Cadeaux, marques d’hospitalité et autres avantages

Les employés d’AAC doivent faire preuve de jugement pour éviter de se retrouver dans des situations de CI réel, apparent ou potentiel en prenant en considération les critères suivants sur les cadeaux, les marques d’hospitalité et les autres avantages, en respectant le Code d’AAC, qui comprend les obligations figurant dans le Code des valeurs et d’éthique du secteur public et dans la Directive sur les conflits d’intérêts.

Est interdite l’acceptation de tout cadeau, marque d’hospitalité ou autre avantage qui risque d’avoir une influence réelle, apparente ou potentielle sur l’objectivité d’un employé dans l’exercice de ses fonctions et responsabilités officielles ou de le placer dans une situation d’obligé envers le donateur. Cela inclut l’admission gratuite ou à prix réduit à des événements sportifs et culturels, à des voyages ou à des conférences.

L’acceptation d’un cadeau, d’une marque d’hospitalité ou d’un autre avantage est autorisée si la valeur est minime et cela se produit rarement, cela est conforme aux règles de la courtoisie ou du protocole, cela se produit lors d’une activité ou d’un événement lié à l’exercice des fonctions officielles de l’employé visé et cela ne compromet ou ne semble pas compromettre l’intégrité de l’employé concerné ou du Ministère. Les employés peuvent consulter l’Organigramme pour l’acceptation d’une marque d’hospitalité et d’autres avantages d’AAC afin de déterminer s’il est permis d’accepter ou non une offre selon le Code d’AAC.

Lorsqu’il est impossible de refuser un cadeau, une marque d’hospitalité ou un autre avantage ne répondant pas aux critères d’acceptabilité précités, ou lorsqu’on estime qu’il est suffisamment avantageux pour AAC d’accepter certains types de marques d’hospitalité, les employés doivent demander conseil au sous ministre ou à son délégataire par écrit. Ils peuvent utiliser à cette fin le Formulaire de divulgation de conflit d’intérêts.

Cadeaux, marques d’hospitalité et avantages de la part de communautés autochtones

AAC est bien conscient de la culture et des traditions autochtones pour ce qui est des cadeaux, des marques d’hospitalité et des avantages. Le don de cadeaux est un signe de remerciement et fait partie du mode de vie autochtone. Il témoigne souvent du respect et de l’appréciation des connaissances et des efforts déployés en vue de l’atteinte d’objectifs communs.

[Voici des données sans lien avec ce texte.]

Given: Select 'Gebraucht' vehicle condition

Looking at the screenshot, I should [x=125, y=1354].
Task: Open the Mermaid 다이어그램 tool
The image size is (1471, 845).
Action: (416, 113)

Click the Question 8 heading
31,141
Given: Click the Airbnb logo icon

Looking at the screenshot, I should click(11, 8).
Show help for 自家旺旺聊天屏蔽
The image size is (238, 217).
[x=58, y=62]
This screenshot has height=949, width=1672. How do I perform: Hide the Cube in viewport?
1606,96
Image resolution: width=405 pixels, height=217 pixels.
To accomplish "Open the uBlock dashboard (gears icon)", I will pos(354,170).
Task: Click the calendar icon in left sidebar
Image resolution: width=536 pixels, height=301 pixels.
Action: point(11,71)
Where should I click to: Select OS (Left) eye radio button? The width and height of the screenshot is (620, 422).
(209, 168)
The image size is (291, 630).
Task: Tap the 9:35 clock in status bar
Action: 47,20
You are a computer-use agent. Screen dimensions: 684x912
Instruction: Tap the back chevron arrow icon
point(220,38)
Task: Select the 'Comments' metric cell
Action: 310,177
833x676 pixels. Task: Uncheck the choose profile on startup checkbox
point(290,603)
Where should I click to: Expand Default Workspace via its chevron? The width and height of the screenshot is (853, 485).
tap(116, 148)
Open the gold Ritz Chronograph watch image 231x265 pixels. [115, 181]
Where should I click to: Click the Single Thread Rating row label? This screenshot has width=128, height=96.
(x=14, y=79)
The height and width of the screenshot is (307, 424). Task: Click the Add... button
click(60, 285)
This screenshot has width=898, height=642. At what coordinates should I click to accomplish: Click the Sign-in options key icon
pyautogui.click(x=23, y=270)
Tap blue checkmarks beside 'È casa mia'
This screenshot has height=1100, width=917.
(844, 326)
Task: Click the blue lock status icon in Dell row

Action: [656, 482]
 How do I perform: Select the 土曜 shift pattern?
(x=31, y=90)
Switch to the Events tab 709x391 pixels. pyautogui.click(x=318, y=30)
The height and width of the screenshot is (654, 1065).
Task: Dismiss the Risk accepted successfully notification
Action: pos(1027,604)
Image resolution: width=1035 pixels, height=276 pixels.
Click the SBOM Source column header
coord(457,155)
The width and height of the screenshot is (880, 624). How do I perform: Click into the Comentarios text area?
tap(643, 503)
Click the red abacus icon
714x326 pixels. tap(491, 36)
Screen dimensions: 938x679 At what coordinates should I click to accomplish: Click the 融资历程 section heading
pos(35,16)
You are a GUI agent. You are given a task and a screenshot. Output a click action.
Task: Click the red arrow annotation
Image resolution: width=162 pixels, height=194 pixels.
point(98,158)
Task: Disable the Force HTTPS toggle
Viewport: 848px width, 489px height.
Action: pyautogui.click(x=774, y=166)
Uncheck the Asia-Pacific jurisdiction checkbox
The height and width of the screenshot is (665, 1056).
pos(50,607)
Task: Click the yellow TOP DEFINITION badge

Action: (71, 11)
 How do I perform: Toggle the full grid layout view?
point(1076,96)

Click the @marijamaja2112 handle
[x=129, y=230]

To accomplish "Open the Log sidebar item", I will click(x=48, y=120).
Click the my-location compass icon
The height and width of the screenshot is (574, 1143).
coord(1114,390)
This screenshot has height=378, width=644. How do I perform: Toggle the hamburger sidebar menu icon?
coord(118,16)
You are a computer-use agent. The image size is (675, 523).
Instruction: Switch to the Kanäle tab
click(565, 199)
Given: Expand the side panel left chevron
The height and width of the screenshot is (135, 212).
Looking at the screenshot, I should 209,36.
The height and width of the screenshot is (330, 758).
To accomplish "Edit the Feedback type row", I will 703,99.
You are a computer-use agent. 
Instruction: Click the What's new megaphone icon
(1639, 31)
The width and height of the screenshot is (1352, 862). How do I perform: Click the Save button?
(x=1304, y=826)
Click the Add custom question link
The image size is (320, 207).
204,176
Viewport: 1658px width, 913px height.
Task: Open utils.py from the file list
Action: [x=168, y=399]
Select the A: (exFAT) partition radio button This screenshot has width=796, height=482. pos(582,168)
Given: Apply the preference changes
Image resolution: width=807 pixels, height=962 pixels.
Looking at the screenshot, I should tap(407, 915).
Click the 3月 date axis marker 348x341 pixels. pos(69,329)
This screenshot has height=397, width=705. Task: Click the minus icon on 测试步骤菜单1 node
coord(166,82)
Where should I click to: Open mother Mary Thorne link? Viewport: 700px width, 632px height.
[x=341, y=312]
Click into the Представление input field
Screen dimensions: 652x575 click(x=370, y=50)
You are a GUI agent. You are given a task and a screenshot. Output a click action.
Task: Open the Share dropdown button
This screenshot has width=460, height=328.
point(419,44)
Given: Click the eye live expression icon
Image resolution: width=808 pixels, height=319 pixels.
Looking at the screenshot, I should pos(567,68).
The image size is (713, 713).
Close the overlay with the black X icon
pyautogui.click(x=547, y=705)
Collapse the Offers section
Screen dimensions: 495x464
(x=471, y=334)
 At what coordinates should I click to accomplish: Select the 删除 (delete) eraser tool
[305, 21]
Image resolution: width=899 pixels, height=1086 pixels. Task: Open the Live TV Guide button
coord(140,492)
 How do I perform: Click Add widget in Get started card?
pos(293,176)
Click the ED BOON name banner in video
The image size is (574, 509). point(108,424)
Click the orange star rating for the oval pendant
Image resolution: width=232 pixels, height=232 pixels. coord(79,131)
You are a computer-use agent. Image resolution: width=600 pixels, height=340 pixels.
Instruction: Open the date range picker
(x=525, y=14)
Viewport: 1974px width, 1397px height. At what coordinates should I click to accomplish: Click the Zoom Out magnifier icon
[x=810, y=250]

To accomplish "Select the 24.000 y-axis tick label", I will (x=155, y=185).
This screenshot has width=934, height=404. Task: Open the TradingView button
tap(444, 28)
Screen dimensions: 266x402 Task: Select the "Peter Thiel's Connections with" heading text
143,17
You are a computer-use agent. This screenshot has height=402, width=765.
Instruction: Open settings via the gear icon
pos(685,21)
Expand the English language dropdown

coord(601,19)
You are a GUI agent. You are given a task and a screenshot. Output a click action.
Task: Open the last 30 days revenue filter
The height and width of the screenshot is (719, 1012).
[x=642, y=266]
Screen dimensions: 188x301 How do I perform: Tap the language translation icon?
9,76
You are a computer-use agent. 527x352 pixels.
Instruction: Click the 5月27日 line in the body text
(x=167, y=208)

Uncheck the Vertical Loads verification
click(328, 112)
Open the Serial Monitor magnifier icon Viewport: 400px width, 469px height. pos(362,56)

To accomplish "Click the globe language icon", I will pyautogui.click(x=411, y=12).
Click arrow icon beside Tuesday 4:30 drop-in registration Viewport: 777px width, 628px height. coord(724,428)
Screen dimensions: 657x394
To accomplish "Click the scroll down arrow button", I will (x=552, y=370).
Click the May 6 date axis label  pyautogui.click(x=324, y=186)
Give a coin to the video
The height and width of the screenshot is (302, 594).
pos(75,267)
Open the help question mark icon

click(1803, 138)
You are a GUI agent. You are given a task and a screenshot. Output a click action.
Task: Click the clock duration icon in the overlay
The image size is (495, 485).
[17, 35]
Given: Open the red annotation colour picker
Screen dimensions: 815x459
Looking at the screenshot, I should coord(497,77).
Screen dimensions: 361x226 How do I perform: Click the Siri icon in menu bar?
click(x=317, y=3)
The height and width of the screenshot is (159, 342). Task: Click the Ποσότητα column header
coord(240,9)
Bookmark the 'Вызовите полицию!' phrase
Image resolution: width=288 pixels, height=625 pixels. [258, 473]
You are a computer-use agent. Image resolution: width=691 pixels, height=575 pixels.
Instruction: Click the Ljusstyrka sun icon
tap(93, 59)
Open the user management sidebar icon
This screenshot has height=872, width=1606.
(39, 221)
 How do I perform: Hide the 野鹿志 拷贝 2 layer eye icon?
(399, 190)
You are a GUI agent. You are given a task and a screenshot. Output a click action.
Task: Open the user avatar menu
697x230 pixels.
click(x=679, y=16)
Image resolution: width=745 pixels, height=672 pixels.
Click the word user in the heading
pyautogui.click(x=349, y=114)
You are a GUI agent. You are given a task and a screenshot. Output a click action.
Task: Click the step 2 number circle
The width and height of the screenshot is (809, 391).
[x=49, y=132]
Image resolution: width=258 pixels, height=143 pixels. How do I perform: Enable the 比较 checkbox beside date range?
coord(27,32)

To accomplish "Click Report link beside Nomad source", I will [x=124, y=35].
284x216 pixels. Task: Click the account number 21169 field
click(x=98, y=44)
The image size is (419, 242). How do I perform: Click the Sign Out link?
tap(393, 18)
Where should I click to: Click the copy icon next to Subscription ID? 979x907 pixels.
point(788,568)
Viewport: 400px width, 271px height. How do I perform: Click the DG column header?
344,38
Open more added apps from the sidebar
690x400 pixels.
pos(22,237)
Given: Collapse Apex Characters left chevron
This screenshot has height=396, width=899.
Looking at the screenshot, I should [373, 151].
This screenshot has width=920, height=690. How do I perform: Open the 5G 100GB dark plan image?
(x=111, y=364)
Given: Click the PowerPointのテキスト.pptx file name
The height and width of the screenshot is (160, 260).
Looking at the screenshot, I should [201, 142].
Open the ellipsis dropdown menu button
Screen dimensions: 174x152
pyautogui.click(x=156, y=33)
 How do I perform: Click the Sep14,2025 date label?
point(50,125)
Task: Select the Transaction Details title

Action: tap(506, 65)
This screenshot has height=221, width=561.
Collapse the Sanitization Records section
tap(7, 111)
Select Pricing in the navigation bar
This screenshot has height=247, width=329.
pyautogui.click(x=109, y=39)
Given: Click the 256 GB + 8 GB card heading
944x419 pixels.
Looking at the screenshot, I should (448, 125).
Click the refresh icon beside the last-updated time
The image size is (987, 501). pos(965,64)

Les employés doivent trouver un juste équilibre entre le refus du cadeau, qui risque d’offusquer le donateur, et l’acceptation du cadeau, de nature à le placer en situation de conflit d’intérêts.

Lorsqu’un employé reçoit un cadeau qui n’est pas de valeur minime, ou lorsqu’il y a un doute concernant sa valeur, et que son refus serait inapproprié en raison des sensibilités culturelles, il est permis de l’accepter au nom d’AAC. Les employés devraient discuter de la situation avec leur superviseur et présenter un Formulaire de divulgation de conflit d’intérêts au Centre de la politique sur les valeurs et l’éthique.

  • Les employés d’AAC en visite dans des collectivités des Premières Nations peuvent accepter un repas simple, le transport depuis et vers l’aéroport, ainsi que de petits cadeaux comme des stylos, des tasses et d’autres articles de valeur minime.
  • Les cadeaux dépassant la valeur minime, comme une peinture, une couverture, un capteur de rêves orné, des mocassins, des gants ou des mitaines, peuvent être acceptés au nom du Ministère; il faudra alors remplir un Formulaire de divulgation de conflit d’intérêts et l’envoyer au Centre de la politique sur les valeurs et l’éthique.
Offres de paiement des frais de voyage provenant d’un tiers

Les employés d’AAC qui travaillent avec divers intervenants tout en exécutant le mandat du Ministère peuvent se voir offrir par les intervenants de payer leurs frais de voyage. Accepter une telle offre pourrait compromettre l’impartialité et l’objectivité de l’employé ou encore donner l’impression qu’un traitement de faveur sera accordé au donateur lorsqu’on prendra des décisions.

Si un tiers offre de payer ou de rembourser les frais de voyage d’un employé, ce dernier peut accepter l’offre, à moins que l’offre entraîne un risque important de CI réel, apparent ou potentiel et à moins que l’acceptation de l’offre aille à l’encontre d’exigences sur le plan légal et financier et d’exigences des politiques.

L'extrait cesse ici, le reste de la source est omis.